The phase 3 clinical PALETTE trial found "lack of overall survival benefit was the occurrence of a “rebound” effect that accelerated progression after patients stopped pazopanib therapy". The trial was done on sarcomas in general not ASPS and I have no idea if ASPS as a group will have more favorable outcome on pazopanib - if it is going to increase the OS or not.
Some people will def. benefit from the drug - to shrink a tumor to allow resection or other treatments, to buy a better quality time when there is a fast progression and the patient is symptomatic etc.
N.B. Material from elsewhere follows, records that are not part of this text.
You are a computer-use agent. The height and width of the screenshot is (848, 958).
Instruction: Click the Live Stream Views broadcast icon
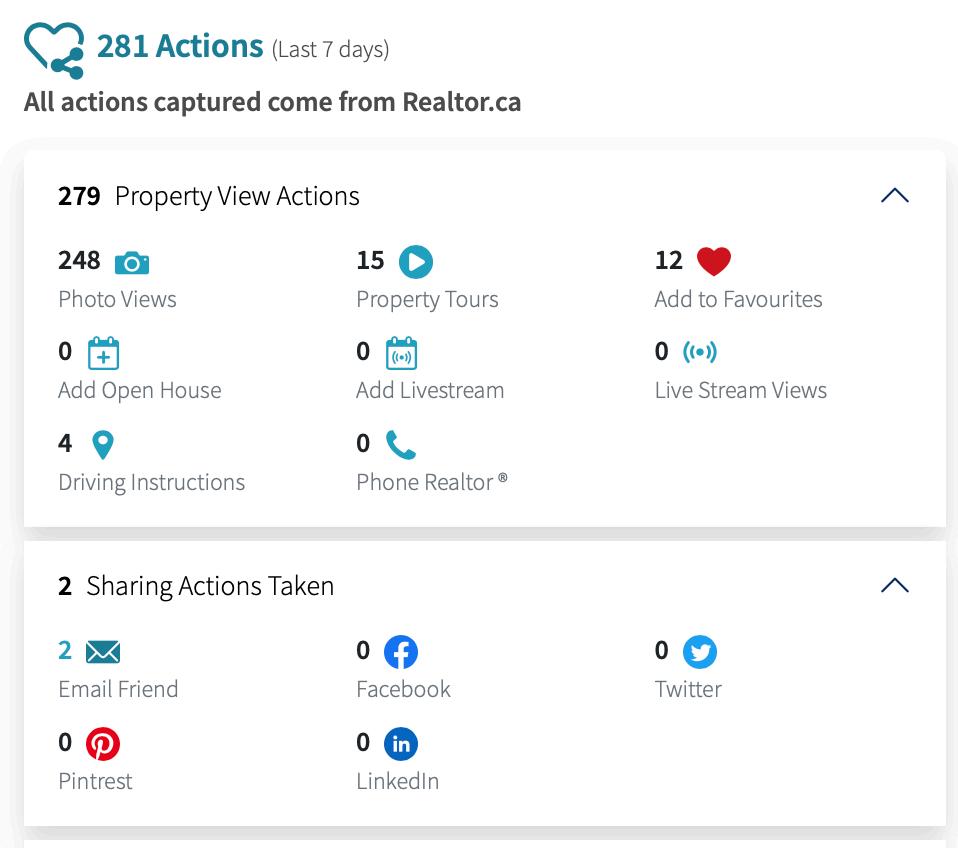click(700, 352)
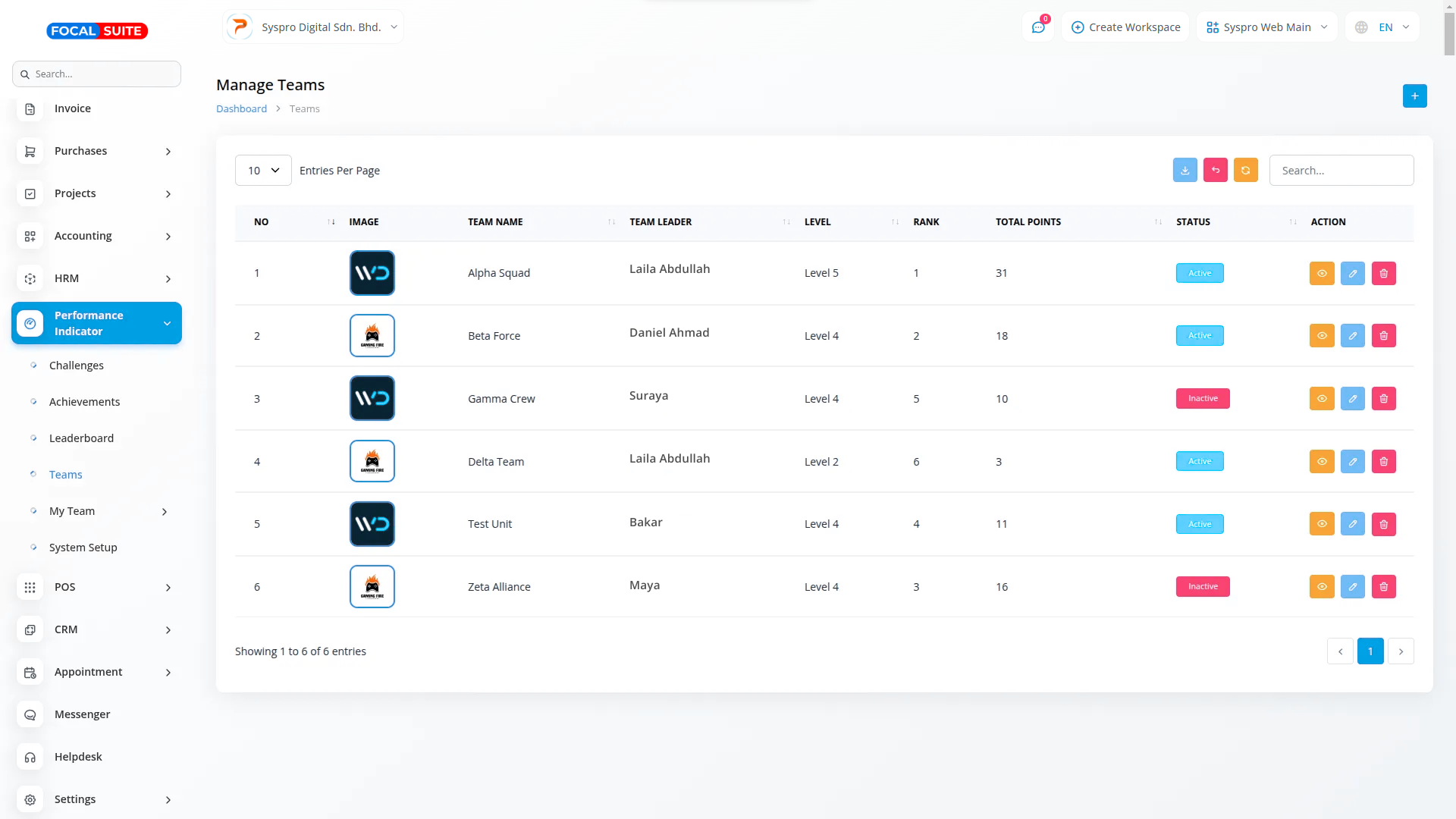Edit the Alpha Squad team
Viewport: 1456px width, 819px height.
point(1352,274)
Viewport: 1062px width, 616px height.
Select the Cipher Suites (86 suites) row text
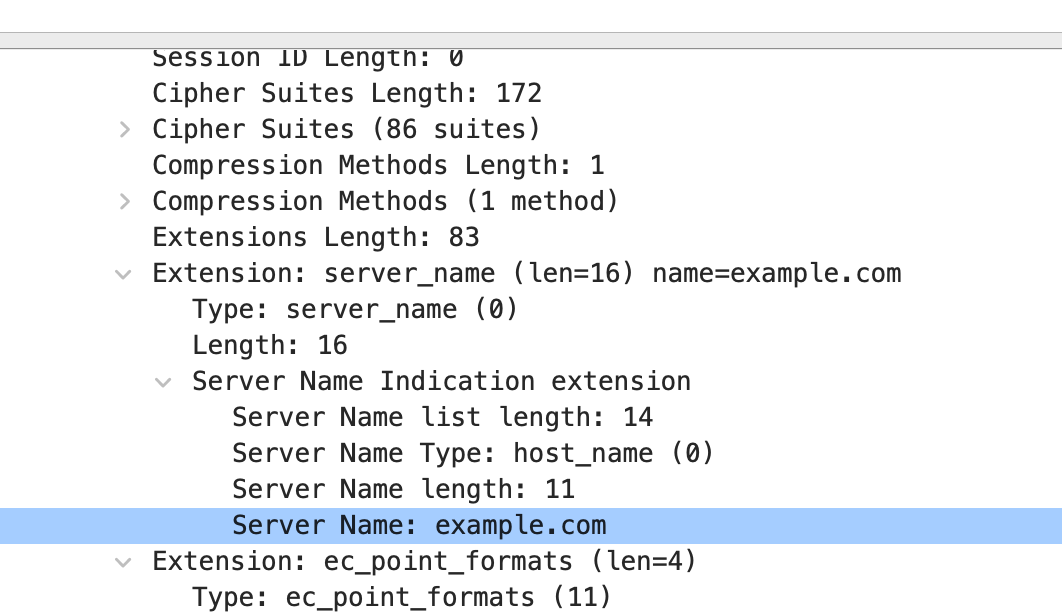346,130
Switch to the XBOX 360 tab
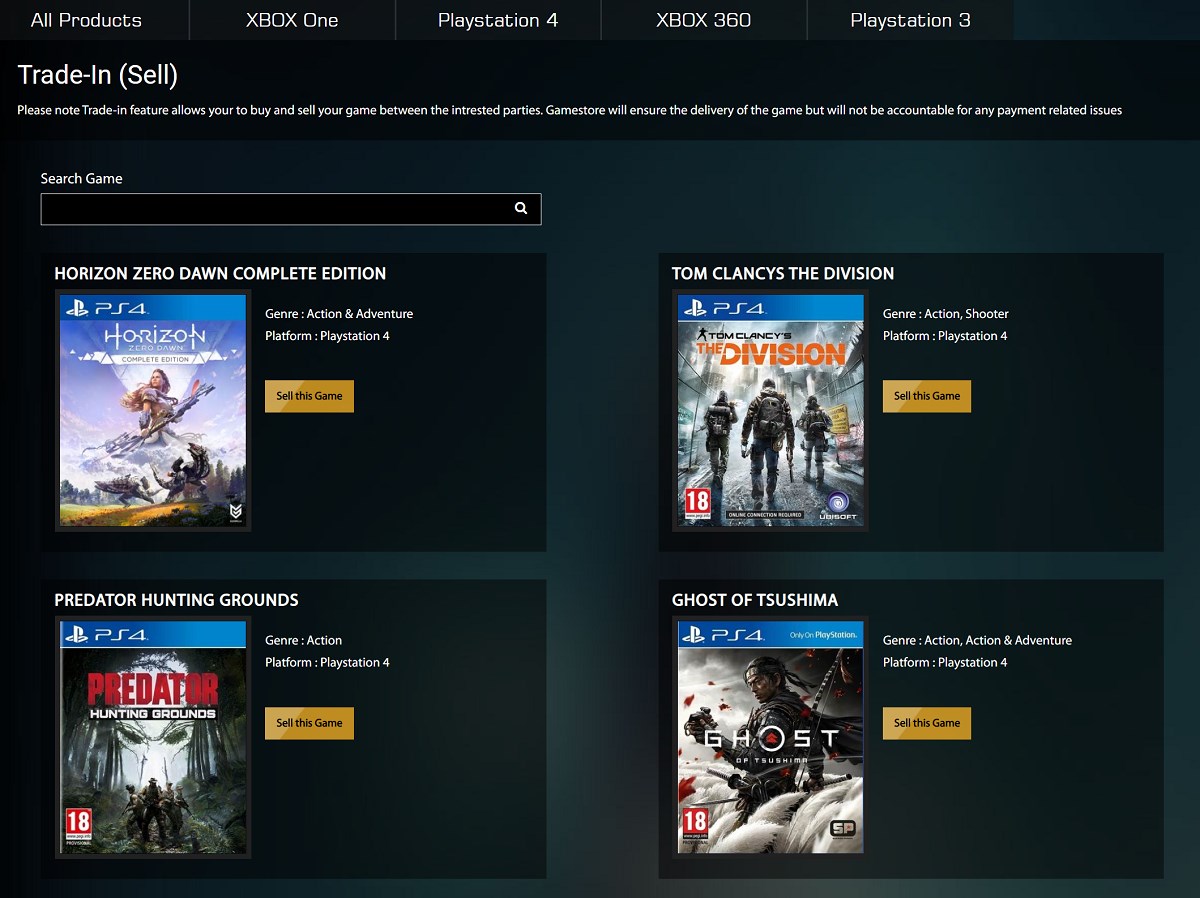Image resolution: width=1200 pixels, height=898 pixels. pos(702,19)
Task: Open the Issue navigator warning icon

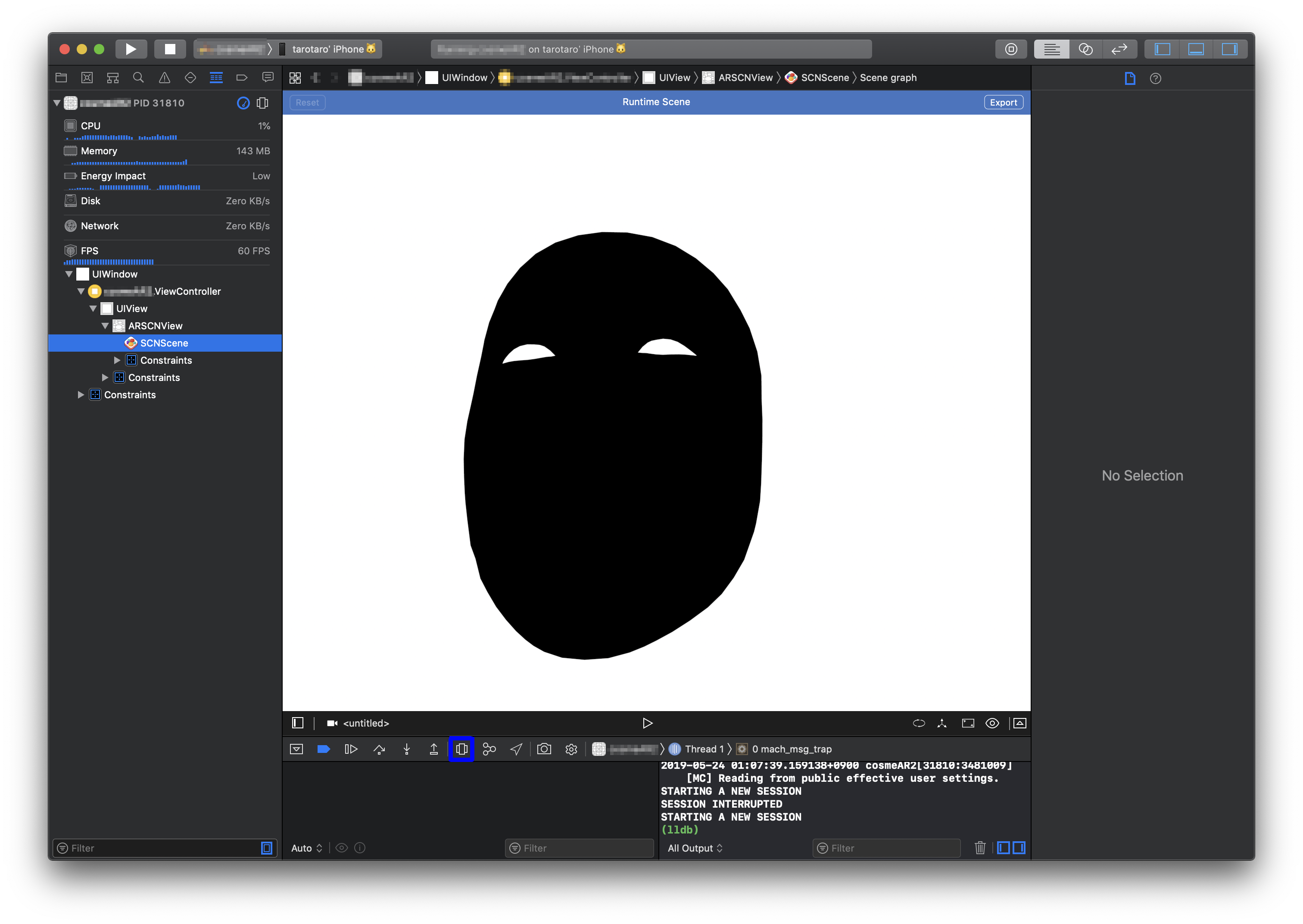Action: coord(164,78)
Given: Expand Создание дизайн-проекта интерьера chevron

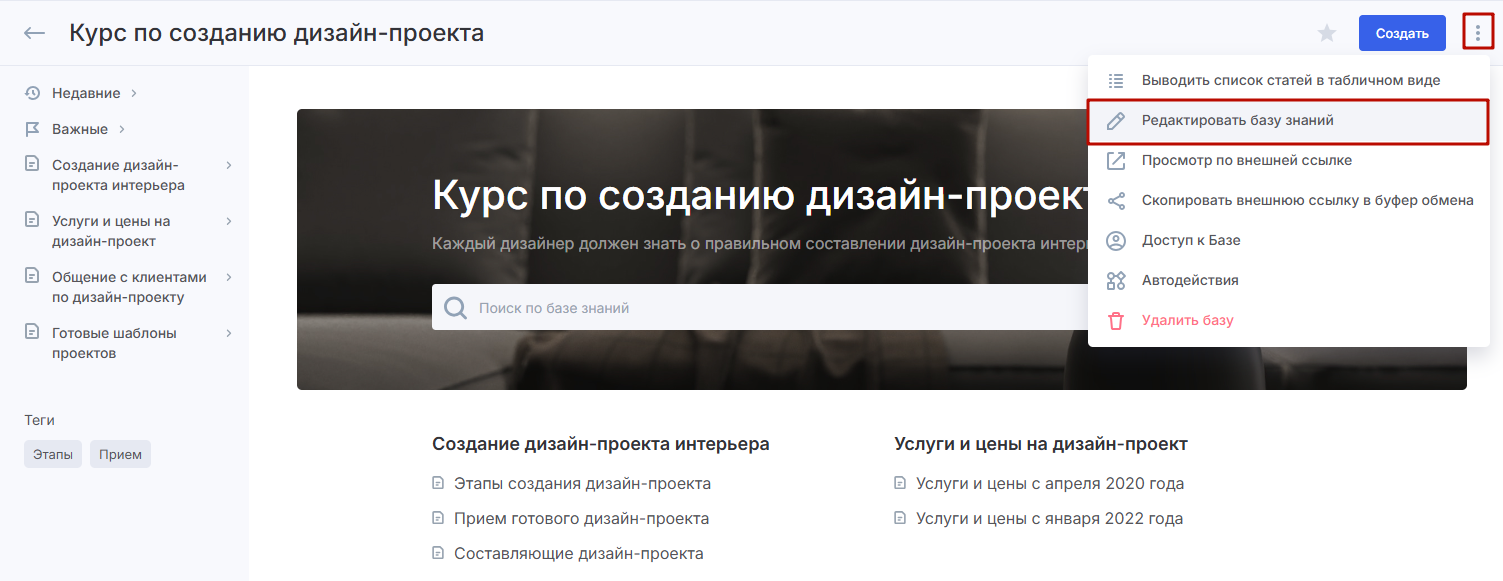Looking at the screenshot, I should click(x=229, y=165).
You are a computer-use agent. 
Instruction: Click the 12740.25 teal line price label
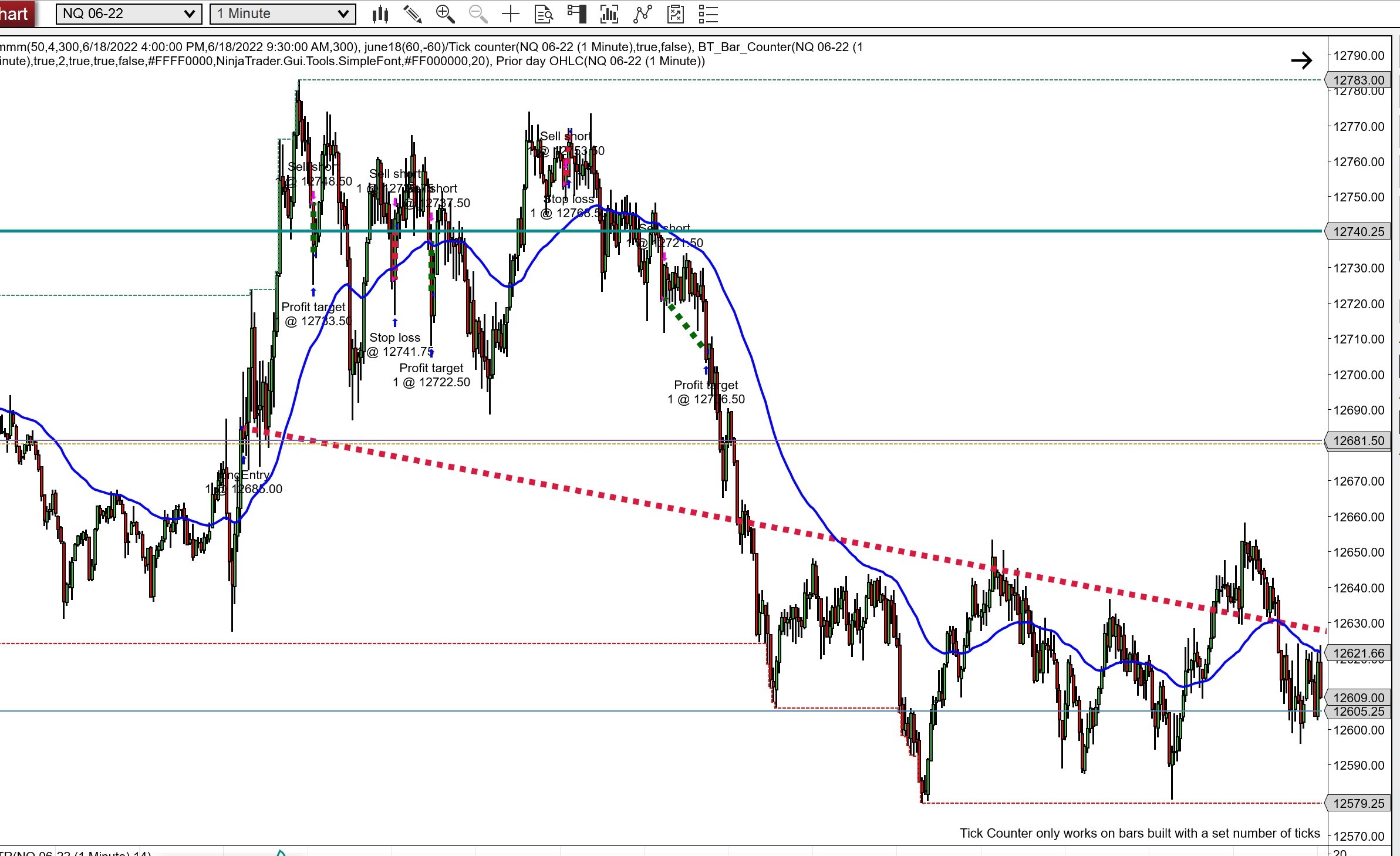click(1358, 231)
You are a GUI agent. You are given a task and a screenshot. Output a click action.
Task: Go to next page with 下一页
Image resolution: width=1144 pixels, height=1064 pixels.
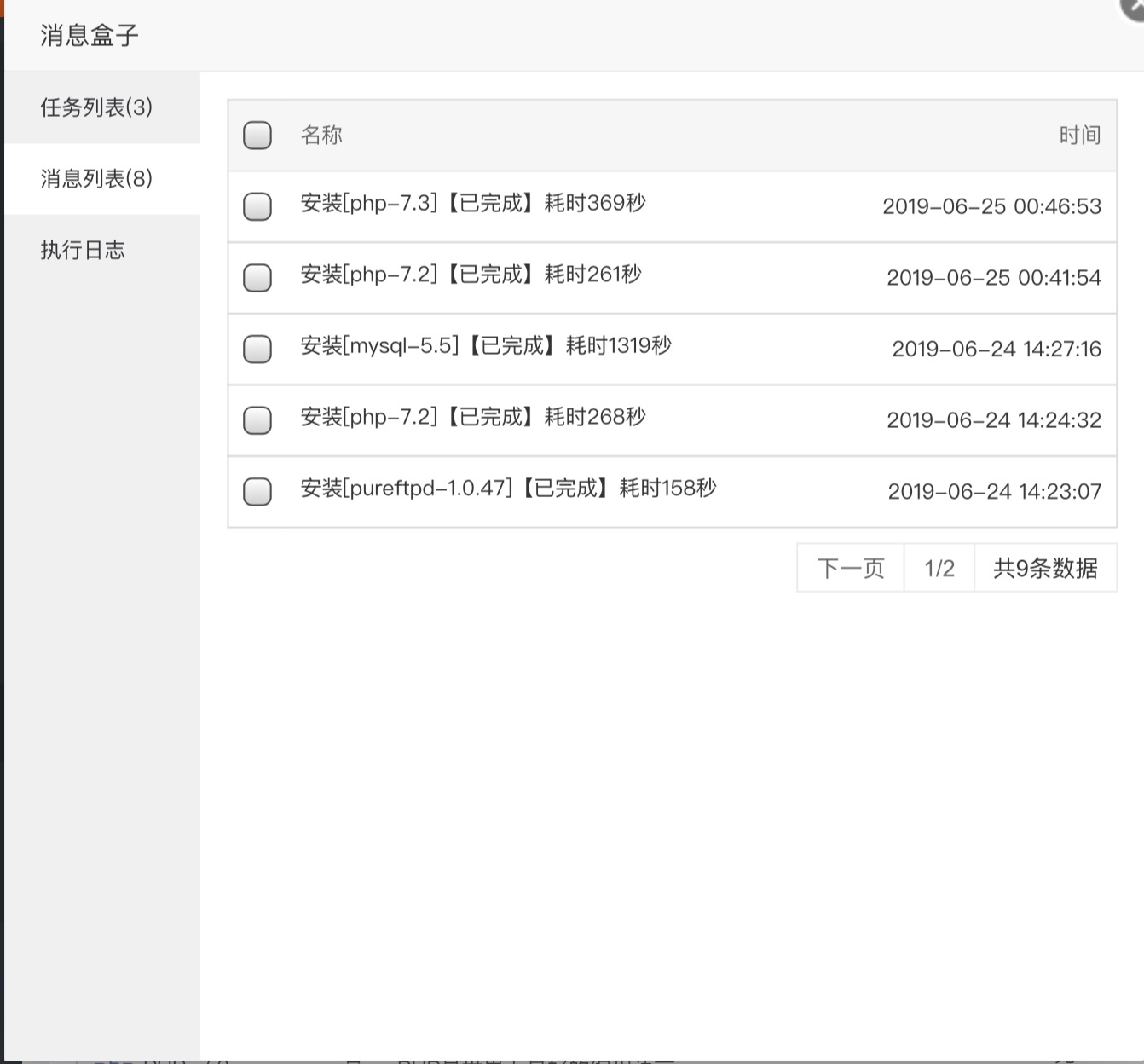click(x=850, y=568)
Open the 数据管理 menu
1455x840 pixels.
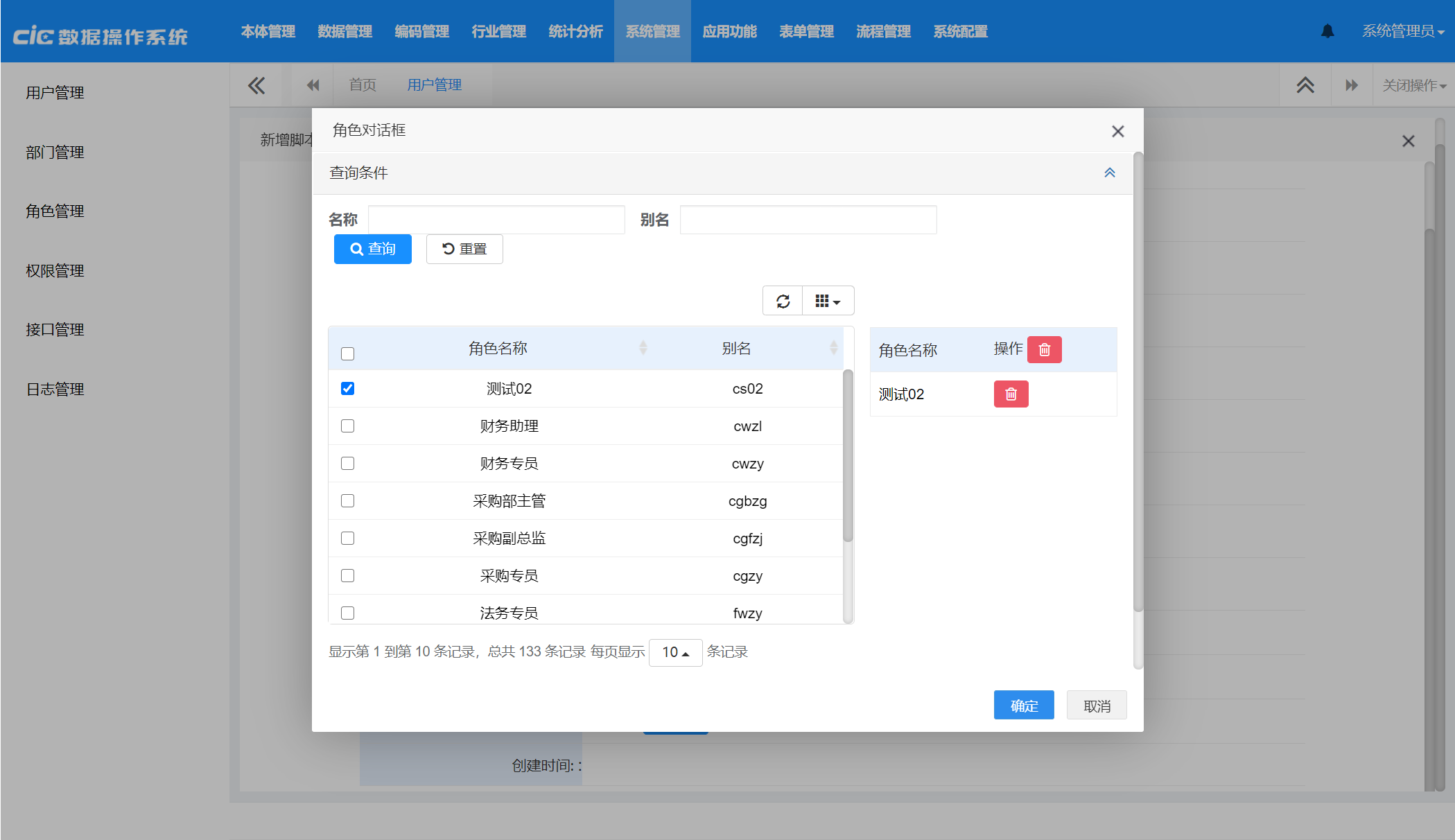coord(345,31)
and tell me what is your impression and if my conclusions look reasonable. As I can see, the authors declare no conflict of interest and they conclude that " It is clear that angiogenesis has a critical role in STS, but further work is required to understand mechanisms of resistance and identify biomarkers of drug efficacy, as well as effectively and safely combining pazopanib with other agents targeting pathways that may be implicated in pazopanib resistance. Current and planned trials are evaluating pazopanib in combination with other agents as well as in the neoadjuvant setting."
In short, there is no proof that pazopanib increases ASPS patients lives. It may be will in combination with some other drugs. If you want to try something, I would suggest to do it appropriately - when/if there are no other radical options left (surgery, ablation) and in a setting of a clinical trial, which should be picked very carefully too.